# Assignment 2: Predicting sentiment
In this assignment, you will be using the same sentiment analysis dataset as for Assignment 1, but you'll be looking to actually predict sentiment based on a variety of text-derived features.

This dataset comes from [Mass et. al. (2011)](https://www.aclweb.org/anthology/P11-1015.pdf) and the full version is available [here](http://ai.stanford.edu/~amaas/data/sentiment/).

In [1]:
# setup
import sys
import subprocess
import pkg_resources
from collections import Counter
import re
from numpy import log, mean

required = {'spacy', 'scikit-learn', 'pandas', 'transformers==2.4.1'}
installed = {pkg.key for pkg in pkg_resources.working_set}
missing = required - installed

if missing:
    python = sys.executable
    subprocess.check_call([python, '-m', 'pip', 'install', *missing], stdout=subprocess.DEVNULL)

import spacy
import pandas as pd
import numpy as np
import pickle
from sklearn.feature_extraction.text import CountVectorizer, TfidfVectorizer
from sklearn.decomposition import NMF, LatentDirichletAllocation
from sklearn.metrics.pairwise import cosine_similarity
from sklearn.metrics import accuracy_score
from sklearn.svm import LinearSVC
from sklearn.feature_extraction.text import CountVectorizer, TfidfVectorizer
from sklearn.decomposition import NMF, LatentDirichletAllocation
from sklearn.metrics.pairwise import cosine_similarity

## Read in data
I've saved a subset of the data in the data directory on the repository.  It is available as a pickled dictionary.


In [2]:
# you will need to change this to where ever the file is stored
data_location = './data/assignment_1_reviews.pkl'
with open(data_location, 'rb') as f:
    all_text = pickle.load(f)
# corpora size
print([(k, len(all_text[k])) for k in all_text])
neg, pos = all_text.values()
# for this assignment, let's combine all our data, but maintain the labels
all_text = neg+pos
first_pos = len(neg)
# array makes for easier indexing
is_positive = np.array([False]*len(neg)+[True]*len(pos))
# check that they're equivalent
print(np.bincount(is_positive))

[('neg', 1233), ('pos', 1266)]
[1233 1266]


## Creating document feature vectors
In this section, process all of your text data in order to create the following document-level feature vectors:

- Word Counts (using `CountVectorizer`)
- TF-IDF vectors (using `TfidfVectorizer`)
- Non-Negative Matrix Factorization-based representations (using `NMF`)
- Latent Dirichlet Allocation-based representations (using `LatentDirichletAllocation`)

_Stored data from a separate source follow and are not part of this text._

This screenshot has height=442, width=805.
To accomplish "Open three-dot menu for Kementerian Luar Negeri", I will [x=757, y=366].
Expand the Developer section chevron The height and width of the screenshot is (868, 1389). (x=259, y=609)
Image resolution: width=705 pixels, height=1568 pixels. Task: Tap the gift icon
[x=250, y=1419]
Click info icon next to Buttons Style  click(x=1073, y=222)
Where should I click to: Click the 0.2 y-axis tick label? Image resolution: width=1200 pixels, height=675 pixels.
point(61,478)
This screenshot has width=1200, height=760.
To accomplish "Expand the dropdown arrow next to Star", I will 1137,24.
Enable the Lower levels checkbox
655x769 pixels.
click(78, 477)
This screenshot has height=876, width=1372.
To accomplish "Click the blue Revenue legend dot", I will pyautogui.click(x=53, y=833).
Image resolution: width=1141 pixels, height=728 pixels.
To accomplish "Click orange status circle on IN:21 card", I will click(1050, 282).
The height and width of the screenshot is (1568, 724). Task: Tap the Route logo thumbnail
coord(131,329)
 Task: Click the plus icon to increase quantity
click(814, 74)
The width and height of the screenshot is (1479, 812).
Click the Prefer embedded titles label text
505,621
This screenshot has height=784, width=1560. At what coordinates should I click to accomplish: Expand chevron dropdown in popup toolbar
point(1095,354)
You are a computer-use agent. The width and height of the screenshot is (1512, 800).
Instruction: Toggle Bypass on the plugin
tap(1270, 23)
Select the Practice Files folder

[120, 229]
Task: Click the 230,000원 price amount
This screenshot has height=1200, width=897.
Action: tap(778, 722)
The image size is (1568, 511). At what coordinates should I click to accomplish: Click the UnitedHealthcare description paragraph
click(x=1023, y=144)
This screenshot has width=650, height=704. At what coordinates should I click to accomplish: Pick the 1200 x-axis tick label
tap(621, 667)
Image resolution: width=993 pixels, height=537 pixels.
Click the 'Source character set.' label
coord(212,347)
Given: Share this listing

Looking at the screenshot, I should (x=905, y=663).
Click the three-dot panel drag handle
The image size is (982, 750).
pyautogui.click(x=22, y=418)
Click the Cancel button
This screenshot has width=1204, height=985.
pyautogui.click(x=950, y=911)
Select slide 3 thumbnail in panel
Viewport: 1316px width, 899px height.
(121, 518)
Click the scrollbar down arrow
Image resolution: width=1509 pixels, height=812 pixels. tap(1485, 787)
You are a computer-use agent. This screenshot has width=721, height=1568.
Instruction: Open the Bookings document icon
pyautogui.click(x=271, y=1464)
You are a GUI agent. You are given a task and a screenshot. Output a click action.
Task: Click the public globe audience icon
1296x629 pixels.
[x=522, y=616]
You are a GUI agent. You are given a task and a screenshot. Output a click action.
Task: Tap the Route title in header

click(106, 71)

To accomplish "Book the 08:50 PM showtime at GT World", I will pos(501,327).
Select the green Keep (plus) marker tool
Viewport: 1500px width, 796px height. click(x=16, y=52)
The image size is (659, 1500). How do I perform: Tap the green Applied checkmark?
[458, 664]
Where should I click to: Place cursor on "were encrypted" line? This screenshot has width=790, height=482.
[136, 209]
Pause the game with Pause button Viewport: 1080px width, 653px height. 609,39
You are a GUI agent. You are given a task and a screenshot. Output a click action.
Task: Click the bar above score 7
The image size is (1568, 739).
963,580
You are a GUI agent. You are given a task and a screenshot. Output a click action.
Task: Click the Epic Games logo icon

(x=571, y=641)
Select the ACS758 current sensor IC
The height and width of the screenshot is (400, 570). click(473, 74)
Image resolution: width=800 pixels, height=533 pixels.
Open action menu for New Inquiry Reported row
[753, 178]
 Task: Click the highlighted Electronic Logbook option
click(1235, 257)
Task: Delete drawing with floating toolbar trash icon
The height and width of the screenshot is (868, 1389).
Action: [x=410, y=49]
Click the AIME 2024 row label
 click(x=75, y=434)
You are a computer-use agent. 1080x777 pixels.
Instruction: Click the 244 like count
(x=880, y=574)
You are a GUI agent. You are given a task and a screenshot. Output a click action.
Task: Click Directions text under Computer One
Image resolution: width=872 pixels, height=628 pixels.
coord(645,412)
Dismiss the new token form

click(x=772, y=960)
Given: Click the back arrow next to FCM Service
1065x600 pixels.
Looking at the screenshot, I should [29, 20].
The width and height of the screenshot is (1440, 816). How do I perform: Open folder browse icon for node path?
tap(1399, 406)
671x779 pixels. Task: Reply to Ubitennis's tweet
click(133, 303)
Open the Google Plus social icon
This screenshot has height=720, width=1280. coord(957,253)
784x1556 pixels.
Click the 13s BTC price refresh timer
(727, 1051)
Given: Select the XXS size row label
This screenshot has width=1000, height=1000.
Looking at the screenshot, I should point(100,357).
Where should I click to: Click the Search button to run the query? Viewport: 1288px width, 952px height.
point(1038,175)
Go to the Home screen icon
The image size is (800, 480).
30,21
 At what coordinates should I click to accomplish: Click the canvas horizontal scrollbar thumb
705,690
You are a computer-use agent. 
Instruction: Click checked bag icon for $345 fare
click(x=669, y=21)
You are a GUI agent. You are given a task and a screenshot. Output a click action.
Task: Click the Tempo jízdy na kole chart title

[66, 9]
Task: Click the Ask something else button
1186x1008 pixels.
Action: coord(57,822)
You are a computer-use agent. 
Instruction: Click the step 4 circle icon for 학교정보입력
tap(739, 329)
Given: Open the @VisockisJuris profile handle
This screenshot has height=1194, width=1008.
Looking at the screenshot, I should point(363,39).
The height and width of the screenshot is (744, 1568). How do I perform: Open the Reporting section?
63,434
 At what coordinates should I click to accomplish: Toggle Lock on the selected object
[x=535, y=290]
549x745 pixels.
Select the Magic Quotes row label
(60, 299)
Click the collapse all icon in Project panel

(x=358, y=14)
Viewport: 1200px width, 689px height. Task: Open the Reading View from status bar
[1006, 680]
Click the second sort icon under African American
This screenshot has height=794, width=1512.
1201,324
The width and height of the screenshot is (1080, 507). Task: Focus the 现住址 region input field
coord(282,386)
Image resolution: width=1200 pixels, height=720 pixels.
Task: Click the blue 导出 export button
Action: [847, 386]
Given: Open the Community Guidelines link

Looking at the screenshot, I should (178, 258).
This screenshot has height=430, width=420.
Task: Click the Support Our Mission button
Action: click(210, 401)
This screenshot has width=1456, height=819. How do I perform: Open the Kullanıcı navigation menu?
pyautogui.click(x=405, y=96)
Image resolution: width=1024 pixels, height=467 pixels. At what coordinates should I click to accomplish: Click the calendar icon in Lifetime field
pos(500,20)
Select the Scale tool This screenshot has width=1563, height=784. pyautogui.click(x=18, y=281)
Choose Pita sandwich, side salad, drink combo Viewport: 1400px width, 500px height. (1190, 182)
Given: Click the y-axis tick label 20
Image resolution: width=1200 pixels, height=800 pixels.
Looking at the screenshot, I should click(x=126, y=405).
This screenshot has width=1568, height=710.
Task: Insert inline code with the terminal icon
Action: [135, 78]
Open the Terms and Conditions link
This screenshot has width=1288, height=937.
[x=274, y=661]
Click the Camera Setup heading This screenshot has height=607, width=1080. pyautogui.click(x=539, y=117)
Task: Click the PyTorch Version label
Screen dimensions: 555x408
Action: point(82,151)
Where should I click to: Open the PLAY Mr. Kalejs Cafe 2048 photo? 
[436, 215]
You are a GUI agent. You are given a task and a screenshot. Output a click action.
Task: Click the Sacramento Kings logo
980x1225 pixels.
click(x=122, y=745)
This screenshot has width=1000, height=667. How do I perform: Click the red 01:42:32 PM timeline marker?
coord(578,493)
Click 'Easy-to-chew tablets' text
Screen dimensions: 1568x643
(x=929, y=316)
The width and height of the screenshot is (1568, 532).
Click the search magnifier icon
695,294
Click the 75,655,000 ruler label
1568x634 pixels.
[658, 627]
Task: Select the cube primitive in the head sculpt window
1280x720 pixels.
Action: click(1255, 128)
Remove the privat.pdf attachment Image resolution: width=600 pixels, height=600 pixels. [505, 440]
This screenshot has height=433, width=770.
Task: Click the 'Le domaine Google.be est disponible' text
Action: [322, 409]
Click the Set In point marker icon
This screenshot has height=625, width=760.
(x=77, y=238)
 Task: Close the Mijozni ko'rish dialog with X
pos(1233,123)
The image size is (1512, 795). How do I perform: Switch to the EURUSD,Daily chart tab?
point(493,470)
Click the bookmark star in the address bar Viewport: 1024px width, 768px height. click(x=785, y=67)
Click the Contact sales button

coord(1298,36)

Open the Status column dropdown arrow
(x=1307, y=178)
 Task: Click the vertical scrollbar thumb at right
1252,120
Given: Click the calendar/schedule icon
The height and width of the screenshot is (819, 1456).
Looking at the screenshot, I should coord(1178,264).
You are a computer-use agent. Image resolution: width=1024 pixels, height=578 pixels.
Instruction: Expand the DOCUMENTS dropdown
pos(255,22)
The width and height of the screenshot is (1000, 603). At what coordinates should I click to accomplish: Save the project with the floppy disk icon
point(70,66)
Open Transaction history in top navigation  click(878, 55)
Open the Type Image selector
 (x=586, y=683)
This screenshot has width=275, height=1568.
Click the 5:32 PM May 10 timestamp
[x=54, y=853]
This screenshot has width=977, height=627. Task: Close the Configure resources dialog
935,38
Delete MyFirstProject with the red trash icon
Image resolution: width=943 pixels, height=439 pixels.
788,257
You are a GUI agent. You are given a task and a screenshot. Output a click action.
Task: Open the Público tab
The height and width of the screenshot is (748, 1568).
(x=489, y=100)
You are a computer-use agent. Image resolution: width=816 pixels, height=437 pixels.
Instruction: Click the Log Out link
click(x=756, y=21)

All of the design elements are up to you (e.g. tokenization, vocabulary limits, number of components).  It may make sense to try out a few different designs.  In the next section we'll do some evaluation of our different strategies.

In [3]:
# Import and instantiate English model from Spacy
from spacy.lang.en import English
en = English()

# Import and instantiaite trained model from Spacy
nlp = spacy.load("en_core_web_sm")

In [4]:
def tokenizer(doc, model=en):
    '''Tokenizer based on example from from week_1_intro notebook.
    Filters non-alpha, url-like, and stopwords then lemmatizes each parsed token.'''
    parsed = model(doc)
    # Return list of lowercase parsed tokens that are alphanumeric and not urls 
    return([t.lemma_ for t in parsed if (t.is_alpha) and (not t.like_url) and (not t.is_stop)])

In [5]:
cv = CountVectorizer(tokenizer=tokenizer)

In [6]:
# Helper function to get count vectors using fit transform on a count vectorizer
def get_count_vectors(text, cv=cv):
    return cv.fit_transform(text).toarray()

In [7]:
# Helper function to get count dictionary using count vectors and count vectorizer
def get_count_dict(count_vectors, cv=cv):
    return dict(zip(cv.get_feature_names(), count_vectors.sum(axis=0)))

In [8]:
# Get word counts and represent as dict
count_vectors = get_count_vectors(all_text)
count_dict = get_count_dict(count_vectors)

In [9]:
# Instantiate simple tfidf vectorizer
tfidf_v = TfidfVectorizer(tokenizer=tokenizer)

In [10]:
def get_tfidf_vectors(text, tfidf_v=tfidf_v):
    return tfidf_v.fit_transform(text).toarray()

In [11]:
# TF-IDF using CountVectorizer and tokenizer
def get_tfidf_dict(tfidf_vectors, tfidf_v=tfidf_v):
    return dict(zip(tfidf_v.get_feature_names(), tfidf_vectors.sum(axis=0)))

In [15]:
# Get tfidf vectors and represent as dict - each word is the key and the tfidf number is the value
tfidf_vectors = get_tfidf_vectors(all_text)
all_text_tfidf_dict = get_tfidf_dict(tfidf_vectors)

In [16]:
# NMF using the tfidf vectors
# Using 10 components - will explore different numbers later in the assignment
nmf_n = 10
nmf = NMF(n_components=nmf_n)
nmf_vectors = nmf.fit_transform(tfidf_vectors)

In [17]:
# LDA using the count_vectors
# Using 10 components - will explore different numbers later in the assignment
lda_n = 10
lda = LatentDirichletAllocation(n_components=lda_n)
lda_vectors = lda.fit_transform(count_vectors)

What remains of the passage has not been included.